While traditional journey mapping may feel like the right solution to creating enterprise-wide journey maps, it, too, has some problems. Because the techniques used to create journey maps are very high-level, they provide virtually no ability to segment the audience. This leads to a “one-size-fits-all” mentality that simply isn’t correct. In the real world, different audiences have significantly different journey styles, preferences and maps, and it’s only through behavioral analysis that enough detail can be exhumed about those segments to create accurate maps.

Similarly, this high-level journey mapping leads to a “golden-path” mentality that belies real world experience. When you talk to people in the abstract, it’s perfectly possible to create the ideal path to completion for any given task. But in the real world, customers will always surprise you. They start paths in odd places, go in unexpected directions, and choose channels that may not seem ideal. That doesn’t mean you can’t service them appropriately. It does mean that if you try to force every customer into a rigid “best” path you’ll likely create many bad experiences. This myth of the golden path is something we’ve seen repeatedly in traditional web analytics and it’s even more mistaken in omni-channel.

In an omni-channel world, the goal isn’t to create an ideal path to completion. It’s to understand where the customer is in their journey and adapt the immediate Touchpoint to maximize their experience.
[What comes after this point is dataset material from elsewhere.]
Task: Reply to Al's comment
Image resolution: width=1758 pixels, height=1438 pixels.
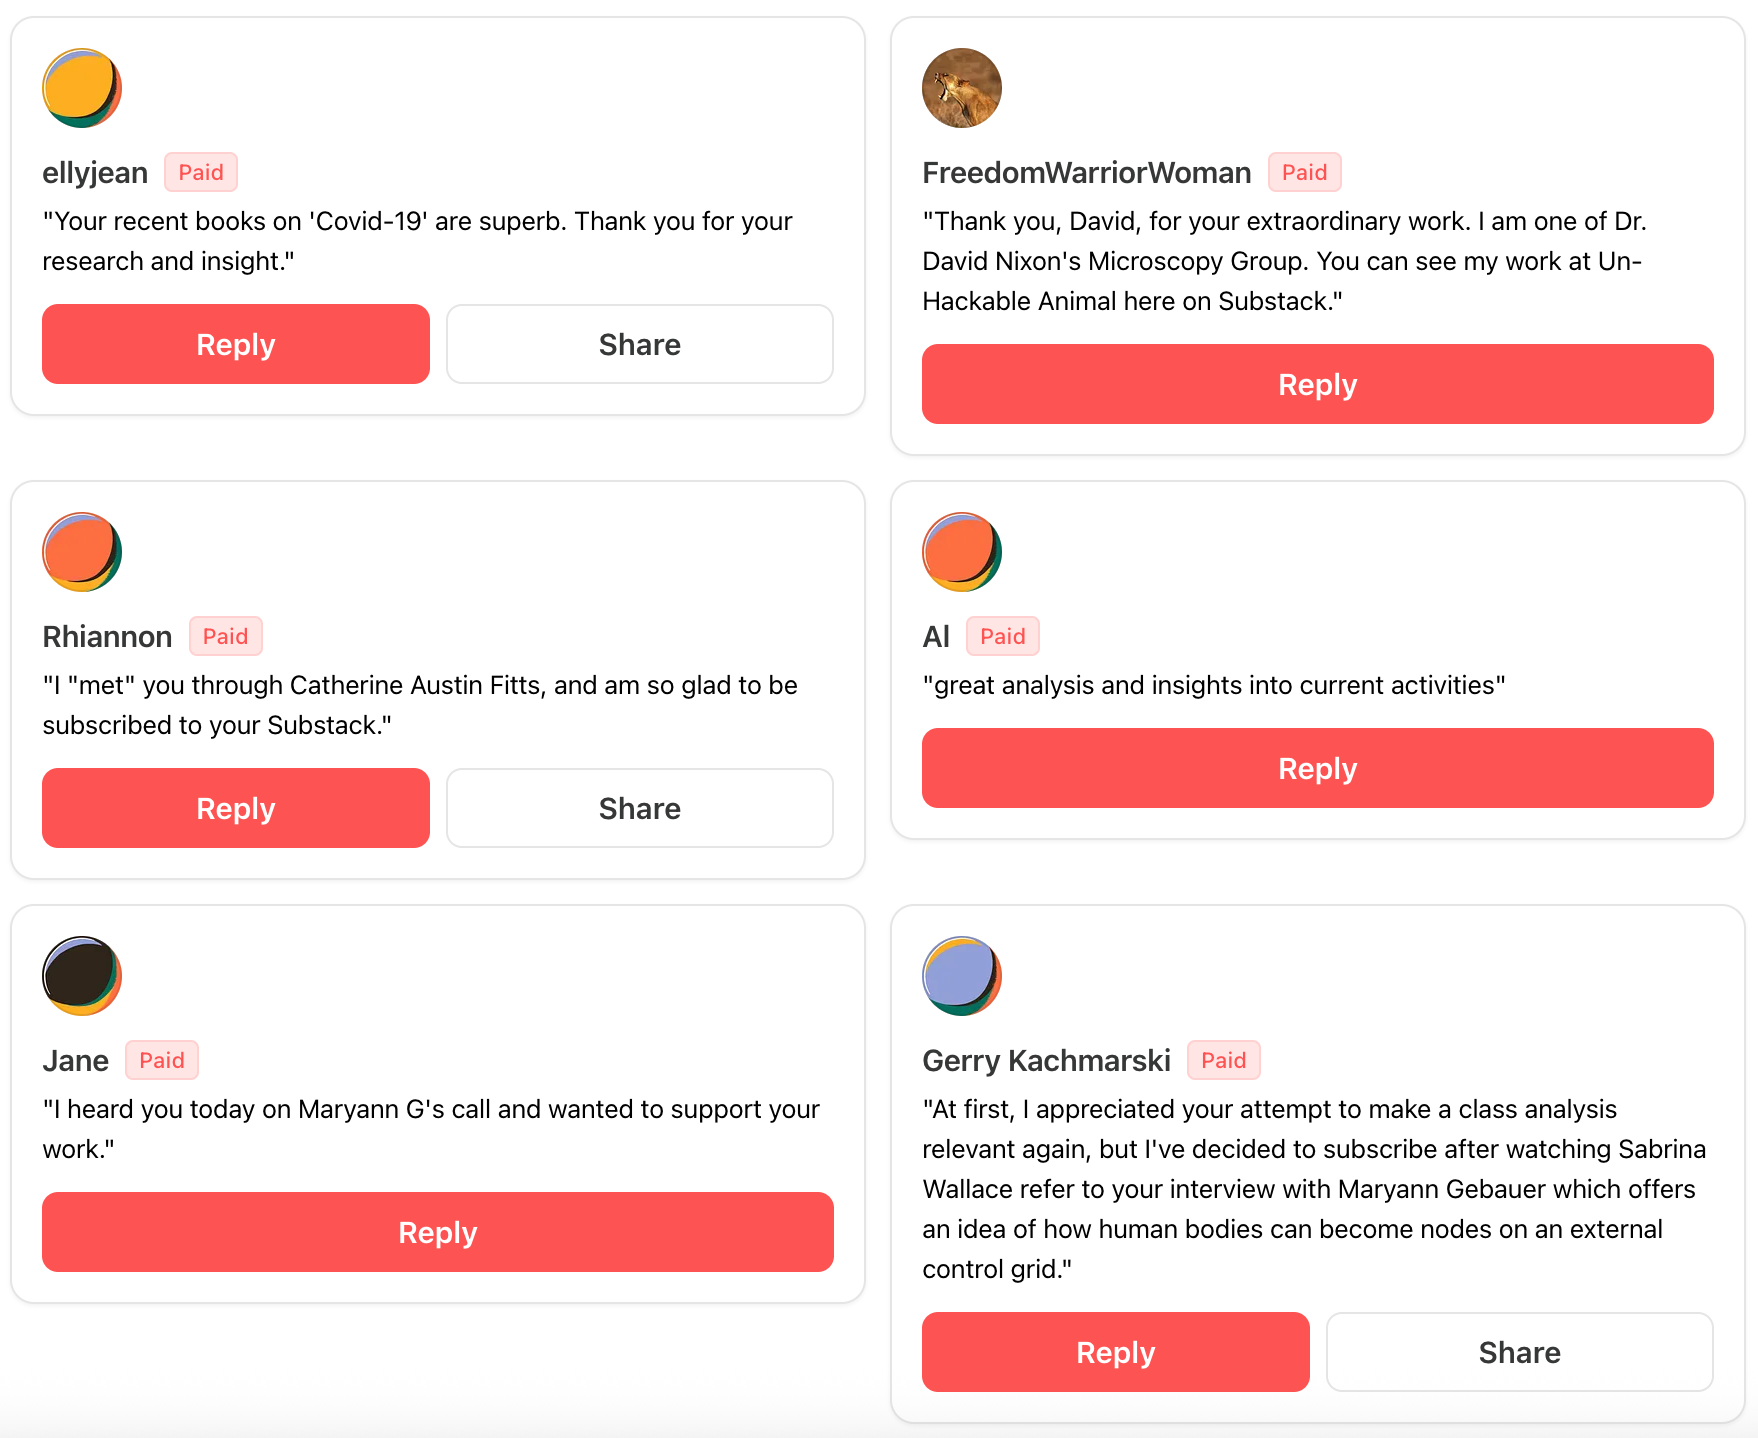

That’s a fundamentally different mindset – a network approach not a golden-path – and it’s one that isn’t well captured or supported by traditional journey mapping.

There’s one final aspect to traditional journey mapping that I find particularly troublesome – customer experience teams have traditionally approached journey mapping as a one-time, static exercise.

Mistake.

The biggest change digital brings to the enterprise is the move away from traditional project methodologies. This isn’t only an IT issue. It’s not (just) about Agile development vs. Waterfall. It’s about recognition that ALL projects in nearly all their constituent pieces, need to work in iterative fashion. You don’t build once and move on. You build, measure, tune, rebuild, measure, and so on.  Continuous improvement comes from iteration. And the implication is that analytics, design, testing, and, yes, development should all be setup to support continuous cycles of improvement.

In the well-designed digital organization, no project ever stops.

This goes for journey mapping too. Instead of one huge comprehensive journey map that never changes and covers every aspect of the enterprise, customer journeys need to be evolved iteratively as part of an experience factory approach. Yes, a high-level journey framework does need to exist to create the shared language and approach that the organization can use. But like branches on a tree, the journey map should constantly be evolved in increasingly fine-grained and detailed views of specific aspects of the journey. If you’ve commissioned a one-time customer experience journey mapping effort, congratulations; you’re already on the road to failure.

The right approach to journey mapping isn’t two-tiered segmentation or traditional customer experience maps; it’s a synthesis of the two that blends a high-level framework driven primarily by VoC and creative techniques with more detailed, measurement and channel-based approaches (like Two-Tiered Segmentation) that deliver highly segmented network-based views of the journey. The detailed approaches never stop developing, but even the high-level pieces should be continuously iterated. It’s not that you need to constantly re-work the whole framework; it’s that in a large enterprise, there are always new journeys, new content, and new opportunities evolving.

More than anything else, this need for continuous iteration is what’s changed in the world and it’s why digital is such a challenge to the large enterprise.

A great digital organization never stops measuring customer experience. It never stops designing customer experience. It never stops imagining customer experience.

That takes a factory, not a project.